== TEXTE FOURNI

D'autre part, aux dires des spécialistes, les pigments ou colorants végétaux permettent d'obtenir des teintes plus subtiles que celles obtenues par la chimie de synthèse. En effet, dans une plante, le pouvoir colorant est le plus généralement lié à un complexe de plusieurs molécules, plus d'une vingtaine par exemple pour la garance. Lorsque l'on fabrique un colorant chimique, on ne reproduit qu'un petit nombre de celle-ci, d'où une couleur moins « fine » sur le plan visuel.
Changer de dimension
Afin de répondre à l'expansion du marché, une nouvelle structure indépendante a été créée en 2005, Couleurs de Plantes. En effet, si l'Arrdhor sait fabriquer des petites quantités de colorants et apporte régulièrement son expertise sur les potentiels de nouvelles plantes et les méthodes de valorisation adaptées, elle n'est pas équipée et structurée pour passer à une fabrication à grande échelle, pour plusieurs centaines de kilogrammes. C'est donc Couleur de Plantes qui exploite les savoir-faire du Critt, organise avec des partenaires la production, le séchage et broyage, l'extraction et l'élaboration des pigments et colorants en grande quantité ainsi que la commercialisation. L'industrie cosmétique (rouges à lèvres, fards à paupières, teintures pour cheveux...), le secteur du textile, des peintures pour le bâtiment et la décoration, et plus récemment des biomatériaux représentent 80 % de la clientèle, le reste étant principalement composé de PME et artisans auxquels s'ajoutent quelques particuliers. La gamme de produits « standardisés » proposée est composée de 24 colorants et 18 pigments.

====

• **CONSIGNE**: Recopiez mot pour mot le passage du texte sur les colorants végétaux qui commence par les mots contenant "D'autre part, aux" et s'achève sur "le plan visuel.".

== DONNÉES FOURNIES

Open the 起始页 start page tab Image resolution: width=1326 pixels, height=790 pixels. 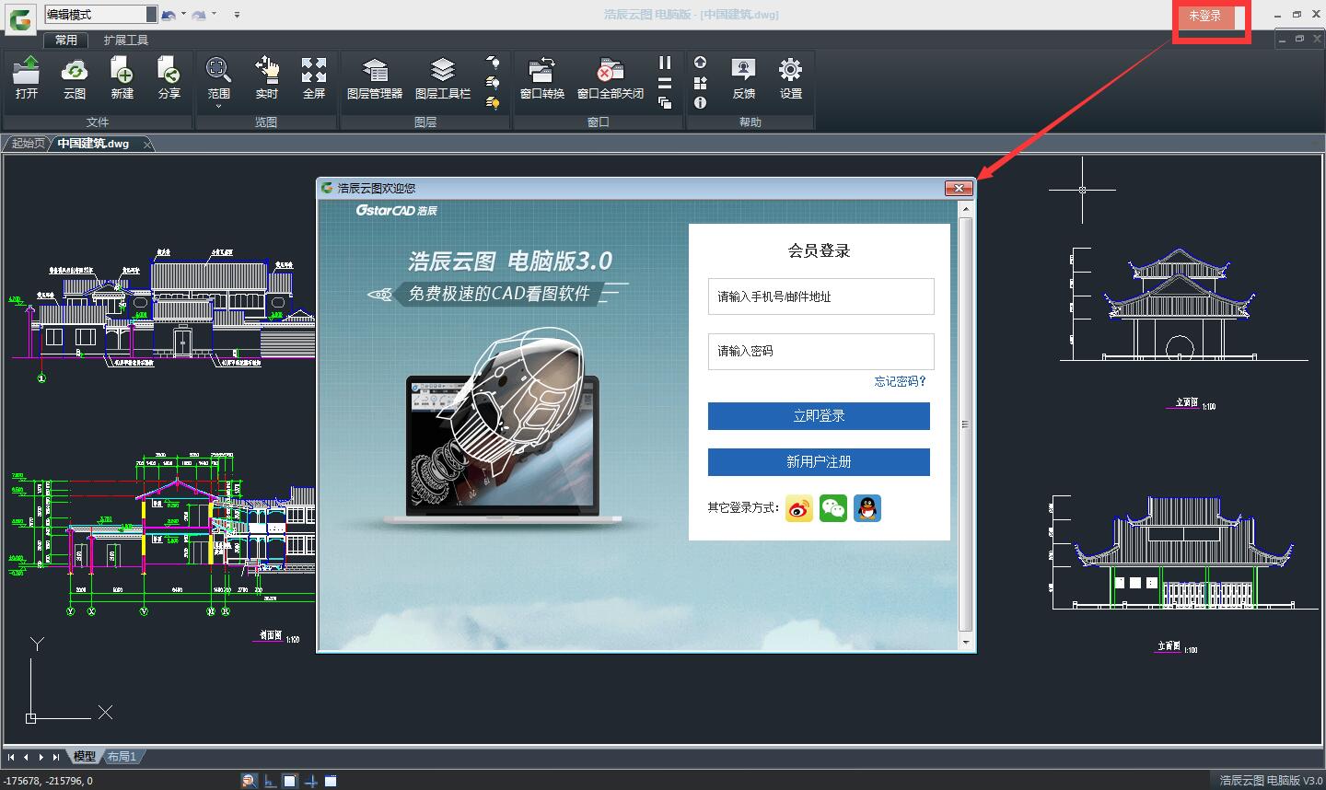(27, 143)
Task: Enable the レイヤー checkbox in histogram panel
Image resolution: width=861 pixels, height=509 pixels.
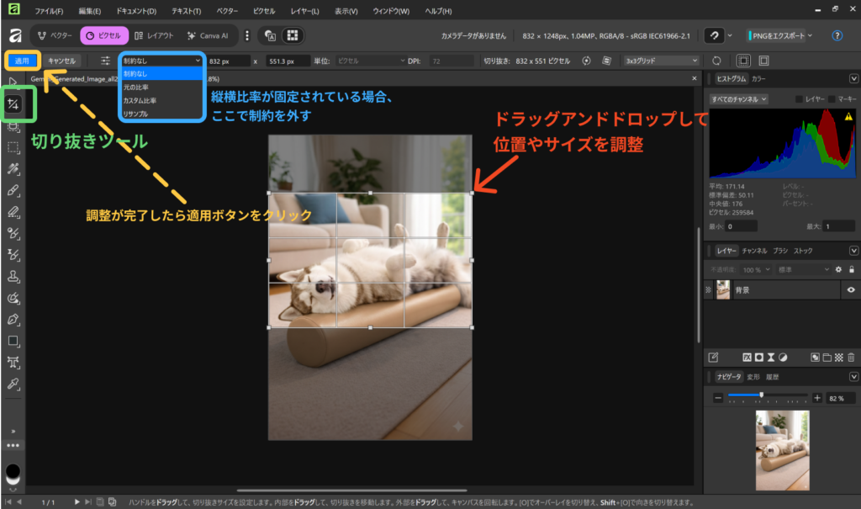Action: pos(800,99)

====

• **RÉSULTAT**:
D'autre part, aux dires des spécialistes, les pigments ou colorants végétaux permettent d'obtenir des teintes plus subtiles que celles obtenues par la chimie de synthèse. En effet, dans une plante, le pouvoir colorant est le plus généralement lié à un complexe de plusieurs molécules, plus d'une vingtaine par exemple pour la garance. Lorsque l'on fabrique un colorant chimique, on ne reproduit qu'un petit nombre de celle-ci, d'où une couleur moins « fine » sur le plan visuel.